When filming the backstroke scenes in the swimming pool, Williams had to place her hand under Johnson's back to keep him afloat.

The Office of War Information voiced concern that the film, set in an elegant resort, would pose problems with overseas distribution. A memo from the agency claimed that films boasting of American opulence would be resented by the allies closer to the fighting front.

==Release==
The film wrapped on October 1, 1944, and was released the following year. It was previewed in a small neighborhood outside of Los Angeles. Cards filled out by the audience were filled with comments such as "Van is a darling" and "I love that boy...I love him more than Frankie."

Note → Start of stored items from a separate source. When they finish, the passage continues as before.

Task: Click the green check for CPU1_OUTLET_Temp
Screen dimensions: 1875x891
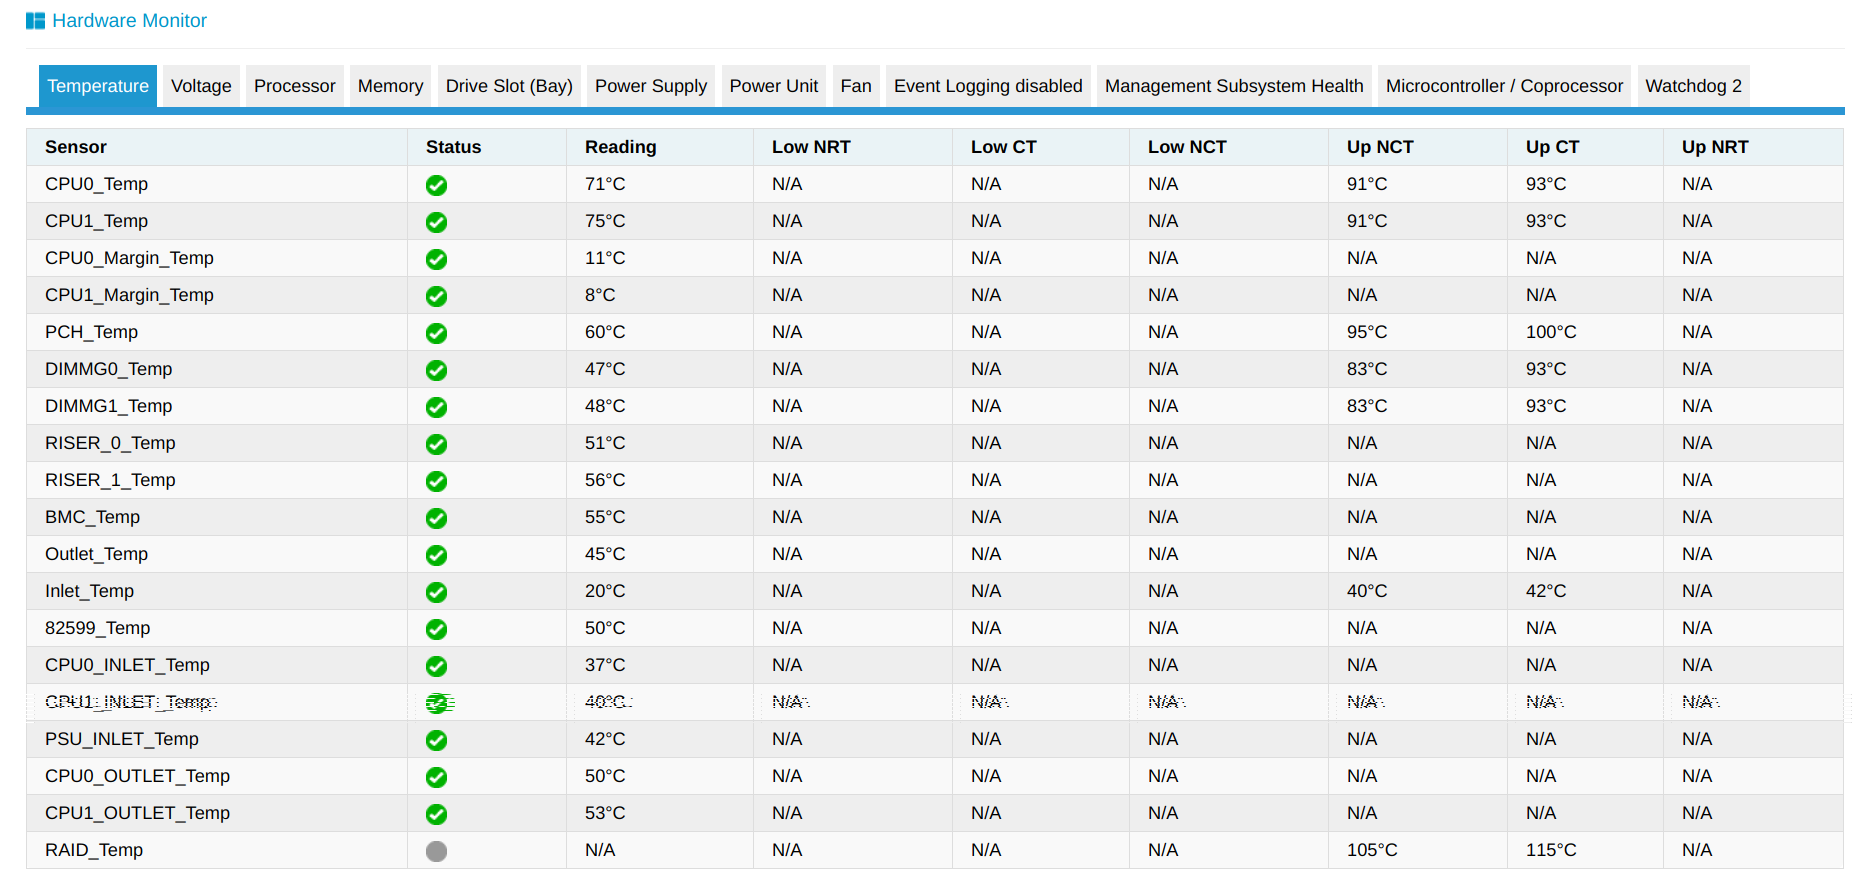Action: point(436,814)
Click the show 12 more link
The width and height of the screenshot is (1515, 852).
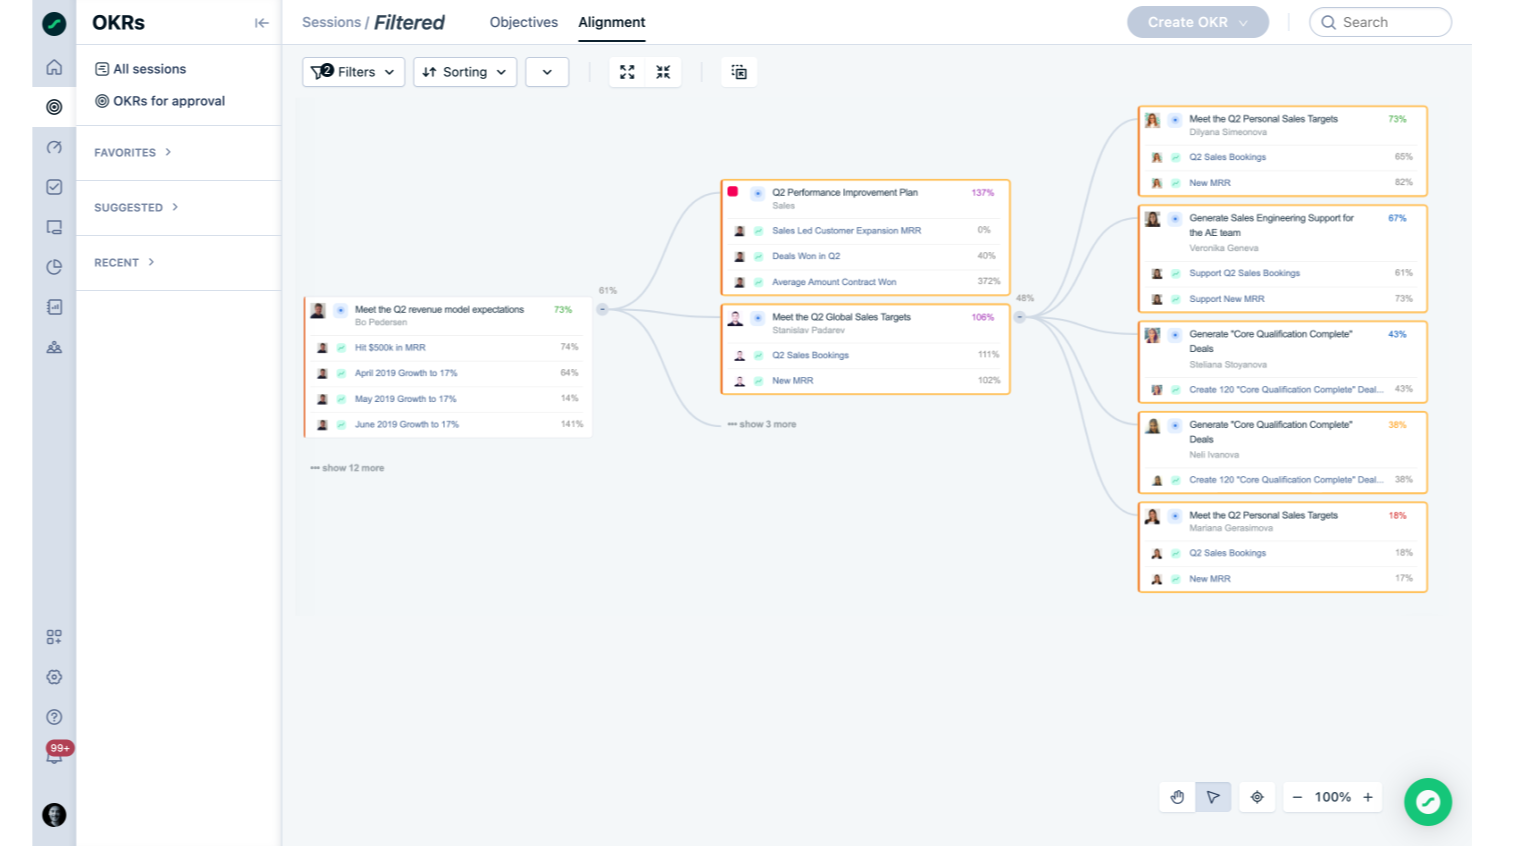tap(347, 467)
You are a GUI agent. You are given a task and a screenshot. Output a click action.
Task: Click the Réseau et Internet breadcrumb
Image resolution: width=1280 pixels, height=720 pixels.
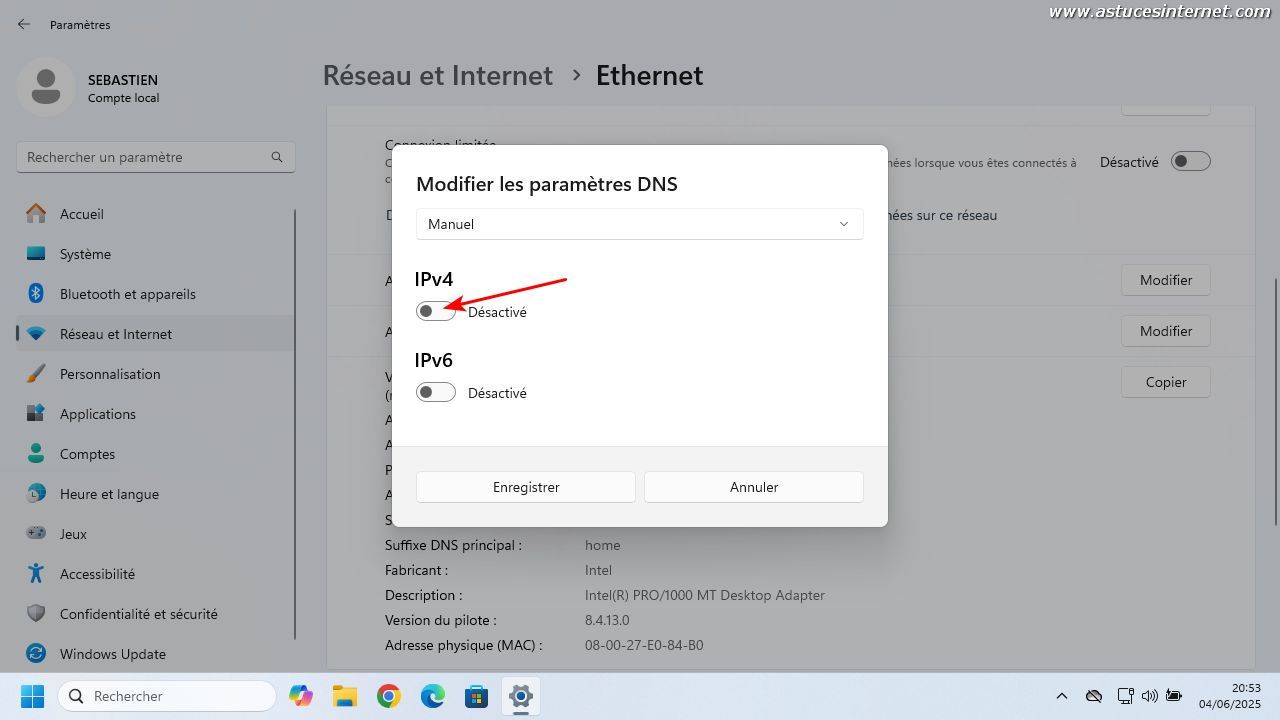[x=438, y=75]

The film premiered at the Grauman's Egyptian Theatre in Hollywood, with the proceeds going to the war wounded. Johnson was overcome by female fans upon his arrival and exit to the theater. Fans stole his handkerchief, boutonnière and buttons from his shirt. They also yanked his tie, tore his collar and ripped his red hair from his head, leaving his scalp bleeding.

===Critical response===
Bosley Crowther's review in The New York Times claimed that "the minutes drag on here unthrillingly" and that "as for Miss Williams, she models a bathing suit handsomely and cuts a fine figure in the water. But right there her talent ends."

A reviewer for the Los Angeles Times wrote, "Thrill of a Romance is all bright colors but the luster is only glaze deep. But its gaudiness will carry it through, especially with the fans."

When the film opened at the Capitol Theater in Manhattan, the critic from the New York Herald Tribune remarked that Johnson gave "the type of performance that has endeared him to the younger set. He is the antithesis of the 'wolf'...clean cut, amiable, a little shy, and needing aid and comfort."

===Box office===
Thrill of a Romance was the seventh top-grossing film of 1945 in the US and Canada, earning $4,338,000. It also earned $2,682,000 in other countries, resulting in a profit of $3,259,000.

===Home media===
On October 6, 2009, Turner Entertainment released Thrill of a Romance on DVD as part of the Esther Williams Spotlight Collection, Volume 2. The 6 disc set was a follow-up to the company's Esther Williams Spotlight Collection, Volume 1, and contains digitally remastered versions of several of Williams's films including Fiesta (1947), This Time for Keeps (1947), Pagan Love Song (1950), Million Dollar Mermaid (1952) and Easy to Love (1953).